Stages of scapula rehabilitation (Watson, Pizzari & Balster, 2010, p. 309)

Scapular setting drills

Generally I start with assisting scapula correction in the mirror and asking the patient to hold the new position. Then I observe which muscles are being recruited to achieve the static hold. Once correct I gently apply resistance to the shoulder to encourage increased isometric contraction. Then the patient is progressed to self correction and setting drills. These drills may include keeping the elbow in by the side and with the palm up, moving through shoulder internal/external rotation. 

Lyn Watson has produced a range of scapular setting drills using a ring of theraband wrapped around the shoulder to provide proprioception and resistance during the setting phase. 

Upward rotation shrug

Start with the patient positioned in front of the mirror and their arm abducted to 30 degrees.

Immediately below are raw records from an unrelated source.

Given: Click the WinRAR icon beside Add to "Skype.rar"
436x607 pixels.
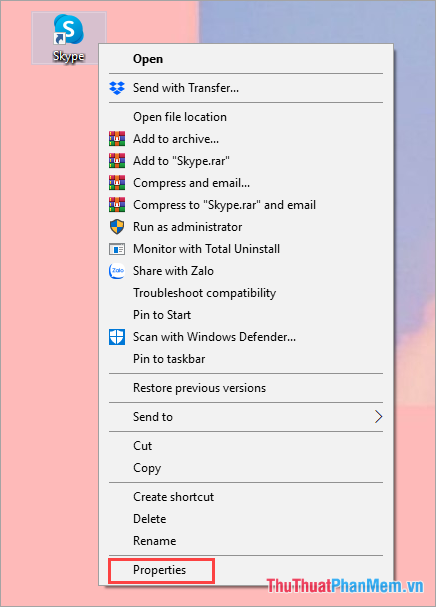Looking at the screenshot, I should coord(117,161).
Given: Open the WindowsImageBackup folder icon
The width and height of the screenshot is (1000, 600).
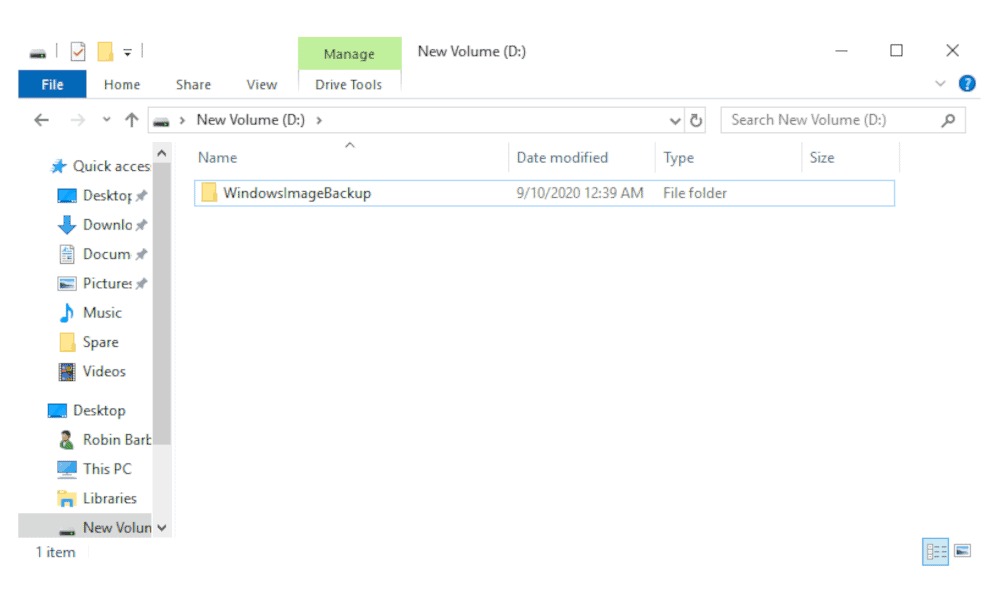Looking at the screenshot, I should [209, 193].
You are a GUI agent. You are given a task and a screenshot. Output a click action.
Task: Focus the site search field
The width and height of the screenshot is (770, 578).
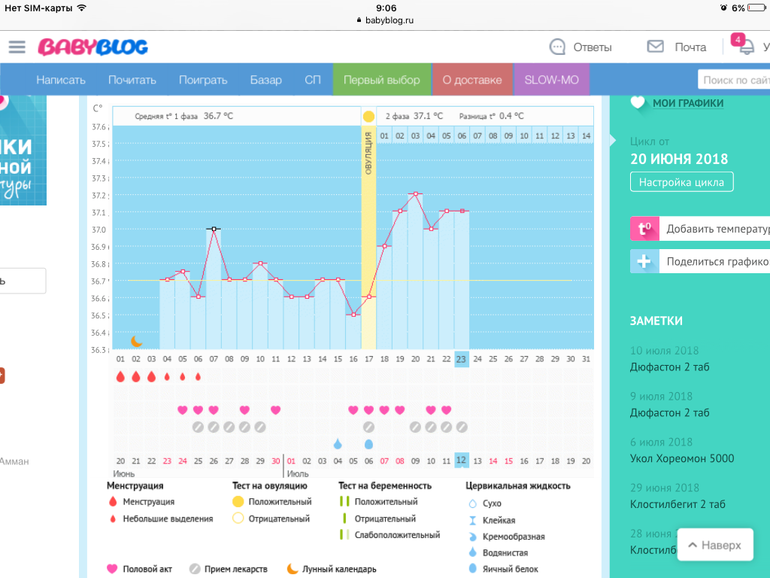click(734, 80)
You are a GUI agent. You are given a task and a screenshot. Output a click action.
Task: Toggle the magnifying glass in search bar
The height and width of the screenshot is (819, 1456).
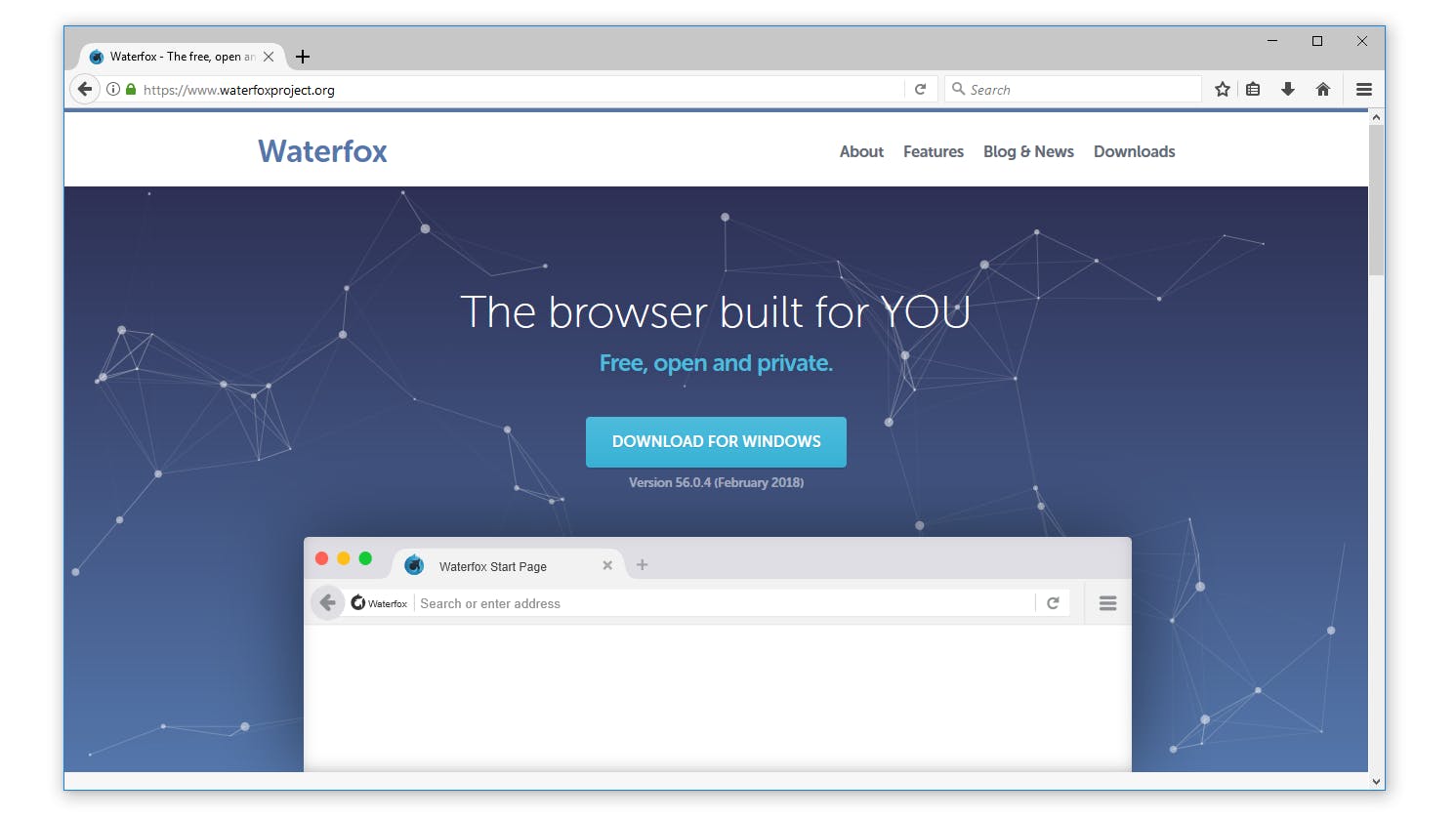click(957, 89)
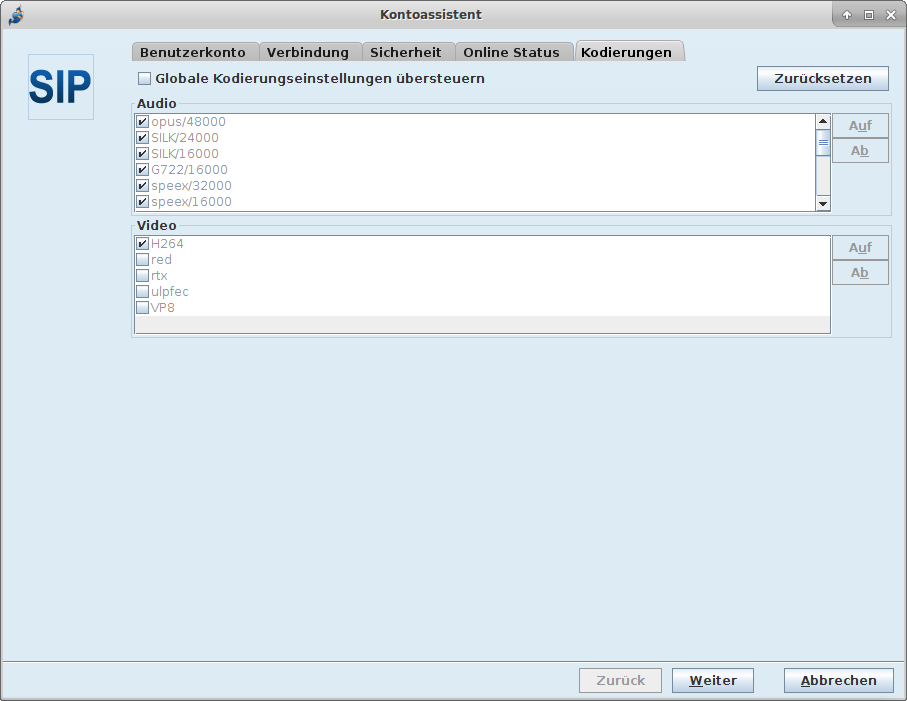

Often I ask them to place their other hand gently on the front of their shoulder for proprioceptive feedback - this allows them to recognise if the scapula is tilting anteriorly as they lower the shrug. Also I vary the position of the arm from pure abduction to scaption depending on what gives the best results.

The instruction is to gently shrug the tip of the shoulder to the ear (not in front and not behind). The patient should observe a contraction in the upper trapezius muscle, while I look for over-recruitment of levator scapula and rhomboids posteriorly. Another instruction is not to raise the arm further up or down, but to draw up along the line of the arm - allowing for the movement to occur from the scapula and not the GHJ. Alternatively, if the patient struggles to conceptualise the movement of a shrug they can stand with their back to the wall and rub their arms bilaterally up and down the wall. 

Scapular upward rotation with flexion

One technique when retraining flexion control is to position the patient in side lying and place several pillows under their arm to raise it into the flexion position. Then instruct the patient to slide their hand up the pillow above their head. This allows you to place your hands on their scapula and assist with the upward rotation movement. The patient slides their arm up the pillow without lifting it and you assist their scapula movement. This is a great retraining exercise across gravity that most patients can perform (especially when symptoms in sitting or standing are too severe).

For higher ranges of flexion control, instruct the patient to place the pinky border of their hand on the wall and slide their arms up the wall in a 'V' shape. 

At this point in the rehabilitation it is important to consider the functional requirements for the patient. If they are an office worker then retraining for reaching forward and 'mouse' control is very important, as well as retraining their control in sitting vs. standing. If they are an overhead athlete, then retraining control above 90 degrees flexion/abduction is crucial. 

If you are looking for further information on scapular retraining and other shoulder rehabilitation I would recommend Lyn Watson's Shoulder Physiotherapy website, which provides pictures and videos of all stages of rehabilitation. Alternatively, we have written a blog explaining the ideal exercises for scapula rehabilitation targeting specific muscle synergies

Sian

References

Kibler, W. B., Uhl, T. L., Maddux, J. W., Brooks, P. V., Zeller, B., & McMullen, J. (2002). Qualitative clinical evaluation of scapular dysfunction: a reliability study. Journal of Shoulder and Elbow Surgery, 11(6), 550-556.

Lewis, J., Green, A., Reichard, Z., & Wright, C. (2002). Scapular position: the validity of skin surface palpation. Manual therapy, 7(1), 26-30.

Watson, L., Balster, S. M., Finch, C., & Dalziel, R. (2005). Measurement of scapula upward rotation: a reliable clinical procedure. British journal of sports medicine, 39(9), 599-603.

Watson, L. A., Pizzari, T., & Balster, S. (2009). Thoracic outlet syndrome part 1: Clinical manifestations, differentiation and treatment pathways. Manual therapy, 14(6), 586-595.

Watson, L. A., Pizzari, T., & Balster, S. (2010). Thoracic outlet syndrome Part 2: Conservative management of thoracic outlet. Manual therapy, 15(4), 305-314.